4. Tendo em conta o disposto no n.º 4 do art. 635.º do Código de


Processo Civil, o objecto do recurso delimita-se pelas respectivas
conclusões, sem prejuízo das questões de conhecimento oficioso.
O presente recurso tem por objecto unicamente a seguinte questão:
- Erro de julgamento do acórdão recorrido ao dar como não verificada a
situação de incumprimento definitivo do contrato-promessa dos autos
por parte das RR..
5. Importa considerar os termos em que as instâncias se pronunciaram.
A 1.ª instância, convocando o regime da mora dos arts. 804.º, n.º 1, e
805.º, n.º 1, do Código Civil, assim como o regime de transformação da
mora em incumprimento definitivo do art. 808.º do mesmo Código,
entendeu:
- Que o prazo de noventa dias para a outorga do contrato definitivo não
foi respeitado por falta de “cumprimento” pelas RR. das condições
indicadas na cláusula quarta do contrato (operação de destaque do
prédio e de legalização da construção aí existente);
- Que não foi apurado se as RR. fizeram uso da faculdade contratual de
prorrogar tal prazo por mais 30 dias;
- Que, de qualquer forma, as RR. se encontravam em mora;
- Que o prazo de sete dias fixado pelos AA. por carta recepcionada
pelas RR. em 02.11.2017, sendo excessivamente curto para que as RR.

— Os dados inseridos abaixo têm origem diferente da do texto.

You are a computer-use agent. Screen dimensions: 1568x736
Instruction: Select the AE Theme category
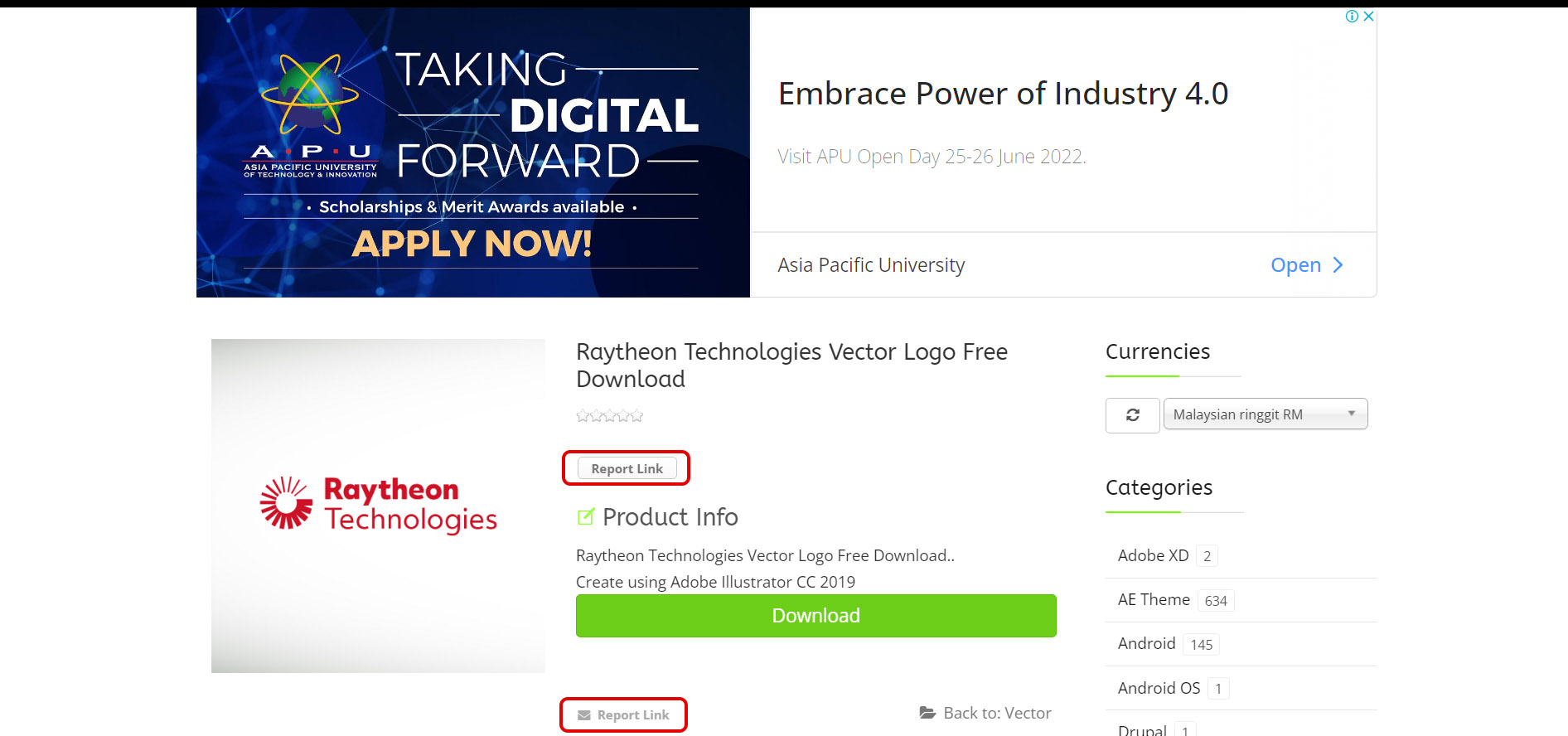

conseguissem a concretização das ditas condições, dependentes de
terceiros, não é um prazo razoável nos termos e para os efeitos do art.
808.º do CC;
- Assim sendo, a mora das RR. não se transformou em incumprimento
definitivo, sendo “inválida” a declaração de resolução dos AA.;
- Resolução que tampouco se pode fundar na perda de interesse dos
AA., a qual, a existir, teria de ser de índole objectiva e não meramente
subjectiva.
A Relação – para além de acompanhar o juízo da 1.ª instância quanto à
falta de prova da perda objectiva do interesse dos AA. na celebração do
contrato prometido – considerou que o prazo contratual de noventa dias
para a realização do contrato definitivo não tem a natureza de prazo
essencial e acolheu a fundamentação da decisão da 1.ª instância,
afirmando:
«Concorda-se com a decisão recorrida.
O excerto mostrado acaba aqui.